* **Okunacak Metin**:
Neden?

Yaptığımız seçimlerin, verdiğimiz kararların nedenleri ve belki de neden psikoloji?

Birisii
Yazı Rehberi
4 min readFeb 8, 2024

--

Photo by Evan Dennis on Unsplash

Bu hayatta şu yaşımıza kadar hep seçimler yaptık. Hep bir şeylere karar verdik, bir şeylerin peşine takıldık, bir şeyler için ağladık, düştük, yaralandık ve hep sebebini araştırdık.

İlk başta her şey daha kolaydı. Güneş’in ne renk olacağını seçmiştim mesela. En sevdiğim oyuncağı, öğretmenime götüreceğim çiçeği, okuyacağım kitabı, ağaç kapmacada duracağım ağacı, sabah okula giderken eteğimin altına giyeceğim çorabı, yanıma alacağım boya kalemini, saçıma takacağım tokayı… Sonra her şey daha zor bir hal almaya başladı. Kendi düşüncelerim, başkalarının düşünceleri, gerçekler ve hayaller hep birbiriyle çarpıştı. Mesela, sadece sen istiyorsun diye biriyle arkadaş olamayacağını fark ettim.

Ne kadar iyi birisi olursan ol, ne kadar çok seversen sev, görülmediğin takdirde hiçbiri bir işe yaramıyor. Tabii büyüdükçe görmek isteyenin gözleri kapalıyken bile seni görebileceğini öğreniyorsun. Ama öğrenmek bir şeyleri değiştiriyor mu orası ayrı. Burada değişimin hangi konuda olmasını istediğine göre de durum yine değişiyor. Benim baktığım taraftan öğrenmek sadece öğrenmek olarak kalıyor. Bunu biliyor olmak istediğim kişiyle arkadaş olmama yetmiyor.

Seçimler zorlaştıkça nedenler ve sonuçlar daha çok düşünülür oluyor. Neden bunu istediğini daha çok sorguluyor insan ve sonucunda neler olabileceğini. Belki de hepsi korkudandır. Çünkü insan büyüdükçe yanlış yapmaktan daha çok korkuyor. Hep doğruyu seçen, mükemmel olan, kazanan olan olmak istiyor. Bu yüzden de seçim yapmakta, karar almakta zorlanıyor ve ikilemde kalıyor.

* **Kayıtlar**:
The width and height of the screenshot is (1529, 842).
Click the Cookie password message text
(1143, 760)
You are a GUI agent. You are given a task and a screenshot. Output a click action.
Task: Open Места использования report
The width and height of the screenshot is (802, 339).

* **Görev Listesi**:
[1] Metindeki "Seçimler zorlaştıkça" diye başlayan paragrafı, ana bilgilerini koruyarak madde madde yeniden yazın.
[2] Metne göre aşağıdaki soruları yanıtlayın:
(a) Yazar ilk başta neyin rengini seçtiğini söylüyor?
(b) Yazar arkadaşlıkla ilgili neyi fark ettiğini belirtiyor?
(c) İnsan büyüdükçe neyden daha çok korkuyor?
[3] Aşağıdaki ifadelerin metinle uyuşup uyuşmadığını evet ya da hayır ile belirtin ve her yanıt için metinden belirleyici sözleri aynen alıntılayın:
(a) İlk başta her şey daha zordu.
(b) Yazara göre bir şeyi biliyor olmak, istediği kişiyle arkadaş olmasına yetiyor.
(c) İnsan büyüdükçe yanlış yapmaktan daha çok korkuyor.
Kayıtların buradaki işle hiçbir ilgisi yoktur.

* **Görev Yanıtları**:
[1]
- Seçimler zorlaştıkça nedenler ve sonuçlar üzerine daha çok düşünülür.
- İnsan neden bir şeyi istediğini ve bunun sonucunda neler olabileceğini daha çok sorgular.
- Bunun nedeni belki de korkudur, çünkü insan büyüdükçe yanlış yapmaktan daha çok korkar.
- İnsan hep doğruyu seçen, mükemmel olan ve kazanan olmak ister.
- Bu yüzden seçim yapmakta ve karar almakta zorlanır, ikilemde kalır.

[2]
(a) Güneş'in rengini.
(b) Sadece kendisi istiyor diye biriyle arkadaş olamayacağını.
(c) Yanlış yapmaktan.

[3]
(a) Hayır: "İlk başta her şey daha kolaydı."
(b) Hayır: "Bunu biliyor olmak istediğim kişiyle arkadaş olmama yetmiyor."
(c) Evet: "Çünkü insan büyüdükçe yanlış yapmaktan daha çok korkuyor."